RNA-seq data were deposited in the Gene Expression Omnibus under the SuperSeries accession no. GSE105087, including the datasets GSE105085, GSE105086, and GSE113974.

Online supplemental material

Fig. S1 shows the scheme for sorting 127-LSK cells, characterization of leukemias from FL and BM sources, and serial transplantation with limiting dilution data. Fig. S2 shows quantification of serial transplantation through neonates and adults and further characterization of MLL-AF9 and MLL-ENL adult and neonatal leukemias. Fig.
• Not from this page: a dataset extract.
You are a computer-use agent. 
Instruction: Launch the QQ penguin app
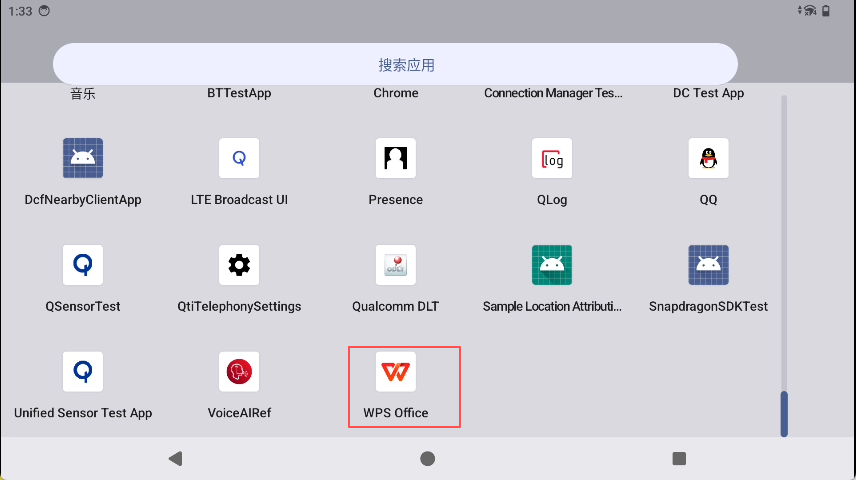(708, 159)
S3 shows analysis of adult and neonatal stromal populations, Ccl5 effects on leukemia cell subpopulations, and RNA sequencing data of B cell–specific transcripts.

We thank Drs. David Scadden, Youmna Kfoury, Scott Armstrong, and Haihua Chu for helpful conversations.

This work was supported by the National Heart, Lung, and Blood Institute Progenitor Cell Translation Consortium (grant U01HL134812), the National Institute of Diabetes and Digestive and Kidney Diseases (grant R24DK092760 to G.Q. Daley and grant K08DK114527 to R.G. Rowe), Alex’s Lemonade Stand Foundation for Childhood Cancer and the Doris Duke Medical Charitable Foundation (G.Q. Daley), and a St. Baldrick’s Foundation Fellowship and a Pedals for Pediatrics grant to R.G. Rowe.

The authors declare no competing financial interests.

Author contributions: R.G. Rowe designed the research, performed experiments, analyzed data, and wrote the paper. E. Lummertz da Rocha and M.D. Fleming analyzed data. P. Sousa, P. Missios, D.K. Jha, M. Morse, W. Marion, A. Yermalovich, J. Barragan, and R. Mathieu performed experiments and analyzed data. T.E. North and G.Q. Daley designed the research, analyzed data, and wrote the paper.